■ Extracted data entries

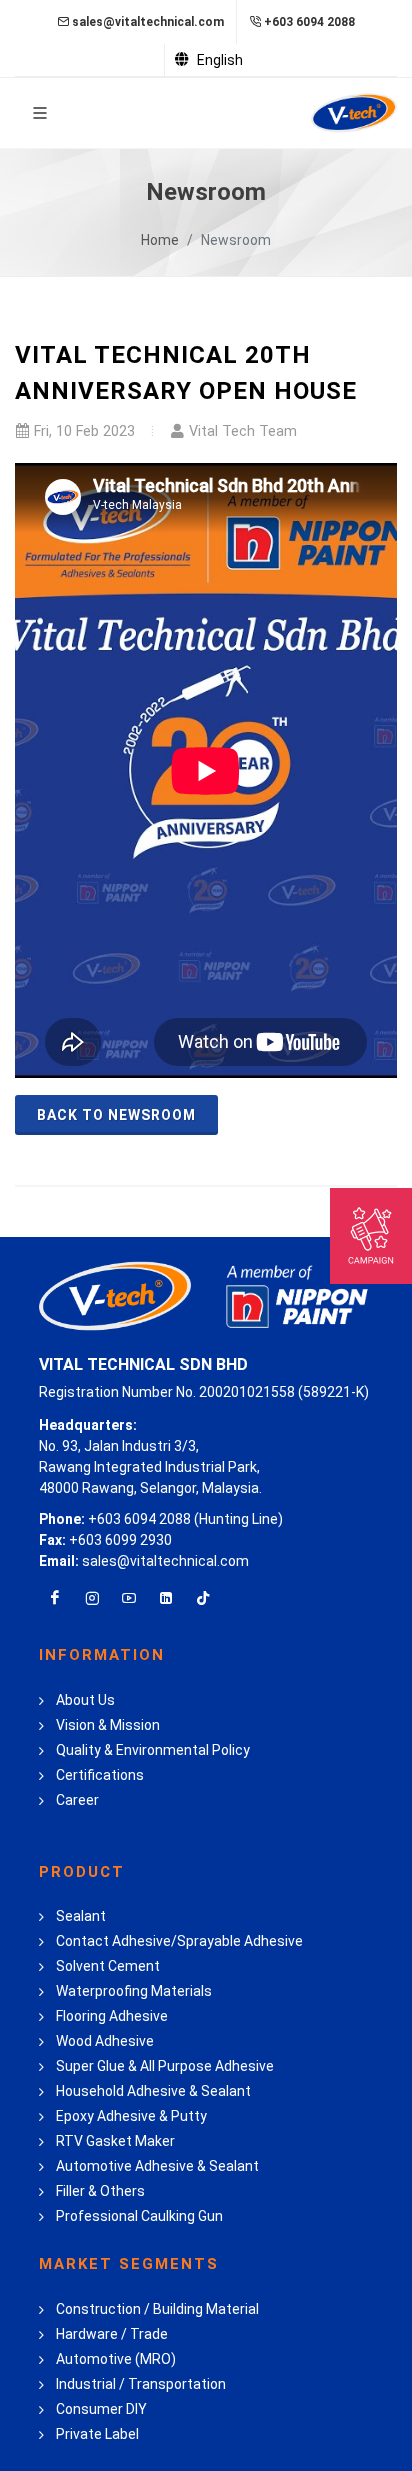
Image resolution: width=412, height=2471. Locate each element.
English (218, 60)
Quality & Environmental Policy (153, 1750)
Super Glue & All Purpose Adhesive (165, 2066)
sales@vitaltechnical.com (148, 22)
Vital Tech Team (243, 431)
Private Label (97, 2434)
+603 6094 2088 (309, 22)
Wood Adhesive (105, 2041)
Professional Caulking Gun (139, 2216)
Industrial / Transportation (141, 2384)
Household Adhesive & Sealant (153, 2091)
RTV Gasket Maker (115, 2141)
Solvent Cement (108, 1966)
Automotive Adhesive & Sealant (157, 2166)
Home (160, 240)
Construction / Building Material (157, 2309)
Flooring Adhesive (112, 2016)
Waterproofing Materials (134, 1991)
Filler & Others (100, 2191)
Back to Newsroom (116, 1115)
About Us (85, 1700)
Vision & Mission (108, 1725)
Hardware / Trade (112, 2334)
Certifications (100, 1775)
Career (77, 1800)
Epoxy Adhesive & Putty (131, 2116)
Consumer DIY (101, 2409)
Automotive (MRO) (116, 2359)
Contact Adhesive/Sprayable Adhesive (179, 1941)
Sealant (81, 1916)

■ Task statement
Restate exactly, please, only the lines between the start of the data and the line containing "Solvent Cement (108, 1966)", both ends included, skipping the pictures.

■ Result for this task
Image resolution: width=412, height=2471. Locate each element.
English (218, 60)
Quality & Environmental Policy (153, 1750)
Super Glue & All Purpose Adhesive (165, 2066)
sales@vitaltechnical.com (148, 22)
Vital Tech Team (243, 431)
Private Label (97, 2434)
+603 6094 2088 (309, 22)
Wood Adhesive (105, 2041)
Professional Caulking Gun (139, 2216)
Industrial / Transportation (141, 2384)
Household Adhesive & Sealant (153, 2091)
RTV Gasket Maker (115, 2141)
Solvent Cement (108, 1966)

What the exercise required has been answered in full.